• _The task_:
Format the listing as a two-column CSV with the columns "input" and "output", one row per entry. Include only the part from the line with "You are a computer-use agent. Screen" through the end of the listing, and put each text and its answer in a single quoted field with line breaks replaced by spaces.

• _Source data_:
○ ○ ○

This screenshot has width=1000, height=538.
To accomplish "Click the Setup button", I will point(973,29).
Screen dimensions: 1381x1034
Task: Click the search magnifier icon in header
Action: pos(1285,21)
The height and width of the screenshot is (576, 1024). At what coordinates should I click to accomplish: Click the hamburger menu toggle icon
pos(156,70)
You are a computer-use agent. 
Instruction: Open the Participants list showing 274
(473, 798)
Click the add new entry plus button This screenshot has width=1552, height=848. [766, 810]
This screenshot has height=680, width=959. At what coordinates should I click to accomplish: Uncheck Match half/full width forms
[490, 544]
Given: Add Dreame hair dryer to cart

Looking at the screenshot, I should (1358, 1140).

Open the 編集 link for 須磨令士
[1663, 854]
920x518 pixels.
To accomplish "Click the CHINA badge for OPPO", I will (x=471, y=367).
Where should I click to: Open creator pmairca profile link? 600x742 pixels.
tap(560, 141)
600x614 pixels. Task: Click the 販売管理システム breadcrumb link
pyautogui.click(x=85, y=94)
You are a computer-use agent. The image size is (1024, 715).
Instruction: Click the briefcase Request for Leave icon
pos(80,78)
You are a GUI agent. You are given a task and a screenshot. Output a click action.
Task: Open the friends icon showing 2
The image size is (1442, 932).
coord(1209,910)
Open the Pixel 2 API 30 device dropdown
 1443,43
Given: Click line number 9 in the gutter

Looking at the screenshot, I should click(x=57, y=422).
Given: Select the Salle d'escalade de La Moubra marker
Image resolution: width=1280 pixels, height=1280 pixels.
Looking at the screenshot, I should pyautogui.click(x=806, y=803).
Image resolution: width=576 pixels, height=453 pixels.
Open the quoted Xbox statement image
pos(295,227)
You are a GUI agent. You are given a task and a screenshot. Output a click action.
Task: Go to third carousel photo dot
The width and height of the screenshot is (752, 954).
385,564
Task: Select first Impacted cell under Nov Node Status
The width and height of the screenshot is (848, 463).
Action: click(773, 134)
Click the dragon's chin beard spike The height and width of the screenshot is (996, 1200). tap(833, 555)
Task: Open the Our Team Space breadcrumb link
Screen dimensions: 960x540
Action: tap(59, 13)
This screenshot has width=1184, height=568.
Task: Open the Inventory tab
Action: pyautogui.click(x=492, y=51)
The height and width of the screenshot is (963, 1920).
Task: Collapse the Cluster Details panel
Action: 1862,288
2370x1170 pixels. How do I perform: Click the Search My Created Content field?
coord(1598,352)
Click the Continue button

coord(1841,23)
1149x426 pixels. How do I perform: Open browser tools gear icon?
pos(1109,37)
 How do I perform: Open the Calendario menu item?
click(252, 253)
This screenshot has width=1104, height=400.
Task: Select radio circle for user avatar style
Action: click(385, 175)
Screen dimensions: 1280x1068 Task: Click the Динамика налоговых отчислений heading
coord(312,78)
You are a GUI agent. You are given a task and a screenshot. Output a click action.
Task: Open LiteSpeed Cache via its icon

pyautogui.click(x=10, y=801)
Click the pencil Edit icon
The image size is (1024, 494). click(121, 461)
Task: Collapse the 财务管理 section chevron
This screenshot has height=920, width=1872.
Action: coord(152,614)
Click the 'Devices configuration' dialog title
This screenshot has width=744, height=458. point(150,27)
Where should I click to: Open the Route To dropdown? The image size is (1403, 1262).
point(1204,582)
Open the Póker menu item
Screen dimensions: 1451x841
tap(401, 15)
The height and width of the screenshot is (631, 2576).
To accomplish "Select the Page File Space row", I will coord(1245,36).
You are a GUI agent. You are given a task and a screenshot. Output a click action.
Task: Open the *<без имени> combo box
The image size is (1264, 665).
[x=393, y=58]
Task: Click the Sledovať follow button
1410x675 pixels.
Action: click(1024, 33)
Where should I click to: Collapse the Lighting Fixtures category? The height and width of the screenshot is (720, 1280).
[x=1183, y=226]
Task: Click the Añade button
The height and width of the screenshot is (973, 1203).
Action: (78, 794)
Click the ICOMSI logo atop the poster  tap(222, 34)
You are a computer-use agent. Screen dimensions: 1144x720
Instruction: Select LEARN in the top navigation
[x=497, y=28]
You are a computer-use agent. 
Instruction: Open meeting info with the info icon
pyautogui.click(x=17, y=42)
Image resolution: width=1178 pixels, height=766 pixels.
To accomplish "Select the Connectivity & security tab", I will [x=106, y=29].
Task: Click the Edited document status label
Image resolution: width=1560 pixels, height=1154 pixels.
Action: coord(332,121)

○ ○ ○

• _Full answer_:
input,output
"You are a computer-use agent. Screen dimensions: 1144x720 Instruction: Select LEARN in the top navigation","[x=497, y=28]"
"You are a computer-use agent. Instruction: Open meeting info with the info icon","pyautogui.click(x=17, y=42)"
"Image resolution: width=1178 pixels, height=766 pixels. To accomplish ""Select the Connectivity & security tab"",","I will [x=106, y=29]."
"Task: Click the Edited document status label Image resolution: width=1560 pixels, height=1154 pixels.","Action: coord(332,121)"